Two Records, One Incident
EMS departments typically maintain two separate records for patient-contact incidents: the ePCR (electronic patient care record), required by state EMS regulations and focused on clinical documentation, and the NERIS incident record, required for federal incident data reporting. They coexist — neither replaces the other.
The NERIS EMS Module is focused on incident response data: how the department responded, what resources were used, and what the outcome was at the incident level. It does not include patient-level clinical data from the ePCR.
Where Officers Struggle
Two documentation systems with different fields
Officers familiar with ePCR workflows must complete a second, differently structured record in NERIS.
Patient disposition field has more granularity in NERIS
NERIS disposition options differ from ePCR disposition codes. Officers apply the wrong mapping.
Aid given and aid received fields are new to many officers
NERIS distinguishes between ALS and BLS aid in ways that NFIRS did not.
High EMS volume creates compounding burden
Departments with 60-70% EMS call mix feel NERIS documentation burden most acutely on EMS records.
How Station Draft Helps
The officer writes a short narrative describing the EMS response: nature of the call, what was done, patient disposition at the incident level. Station Draft maps that narrative to NERIS EMS Module fields and flags each one with a confidence level.

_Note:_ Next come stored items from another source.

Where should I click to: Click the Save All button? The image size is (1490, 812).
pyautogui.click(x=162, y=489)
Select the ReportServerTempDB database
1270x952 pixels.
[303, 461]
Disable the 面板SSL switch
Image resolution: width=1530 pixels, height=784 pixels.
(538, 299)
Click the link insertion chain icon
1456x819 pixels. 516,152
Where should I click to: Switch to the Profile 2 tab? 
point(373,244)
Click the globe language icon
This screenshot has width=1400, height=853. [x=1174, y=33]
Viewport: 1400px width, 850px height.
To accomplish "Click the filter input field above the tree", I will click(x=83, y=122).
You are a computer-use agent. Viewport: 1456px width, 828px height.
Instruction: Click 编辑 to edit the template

Station Draft does not generate or modify ePCR documentation. It addresses only the NERIS incident record side. The officer uses their normal ePCR system for clinical documentation — Station Draft runs in parallel on the NERIS side.
Coverage Scope
Station Draft v0.1 covers standard EMS incident types: cardiac arrest, trauma, respiratory emergencies, overdose, and other common patient-contact incidents. Multi-casualty incidents and incidents requiring specialized clinical detail are flagged for officer review rather than auto-populated.